EXERCISE - Write out each line below exactly as it appears.

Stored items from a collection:
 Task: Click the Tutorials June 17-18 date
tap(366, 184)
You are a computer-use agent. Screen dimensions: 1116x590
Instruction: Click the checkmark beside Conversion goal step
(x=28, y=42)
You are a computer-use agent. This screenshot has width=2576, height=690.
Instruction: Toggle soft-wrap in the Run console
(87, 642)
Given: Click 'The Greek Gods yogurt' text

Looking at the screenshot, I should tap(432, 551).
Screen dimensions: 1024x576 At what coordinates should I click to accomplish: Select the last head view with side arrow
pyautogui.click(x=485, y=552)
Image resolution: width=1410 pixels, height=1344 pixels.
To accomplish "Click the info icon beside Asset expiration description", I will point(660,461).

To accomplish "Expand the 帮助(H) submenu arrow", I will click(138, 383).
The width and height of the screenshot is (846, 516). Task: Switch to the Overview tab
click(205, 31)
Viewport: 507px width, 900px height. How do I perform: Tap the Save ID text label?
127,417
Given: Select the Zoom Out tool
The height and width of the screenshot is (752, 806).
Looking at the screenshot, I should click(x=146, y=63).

TASK OUTPUT -
 Task: Click the Tutorials June 17-18 date
tap(366, 184)
You are a computer-use agent. Screen dimensions: 1116x590
Instruction: Click the checkmark beside Conversion goal step
(x=28, y=42)
You are a computer-use agent. This screenshot has width=2576, height=690.
Instruction: Toggle soft-wrap in the Run console
(87, 642)
Given: Click 'The Greek Gods yogurt' text

Looking at the screenshot, I should tap(432, 551).
Screen dimensions: 1024x576 At what coordinates should I click to accomplish: Select the last head view with side arrow
pyautogui.click(x=485, y=552)
Image resolution: width=1410 pixels, height=1344 pixels.
To accomplish "Click the info icon beside Asset expiration description", I will point(660,461).

To accomplish "Expand the 帮助(H) submenu arrow", I will click(138, 383).
The width and height of the screenshot is (846, 516). Task: Switch to the Overview tab
click(205, 31)
Viewport: 507px width, 900px height. How do I perform: Tap the Save ID text label?
127,417
Given: Select the Zoom Out tool
The height and width of the screenshot is (752, 806).
Looking at the screenshot, I should click(x=146, y=63).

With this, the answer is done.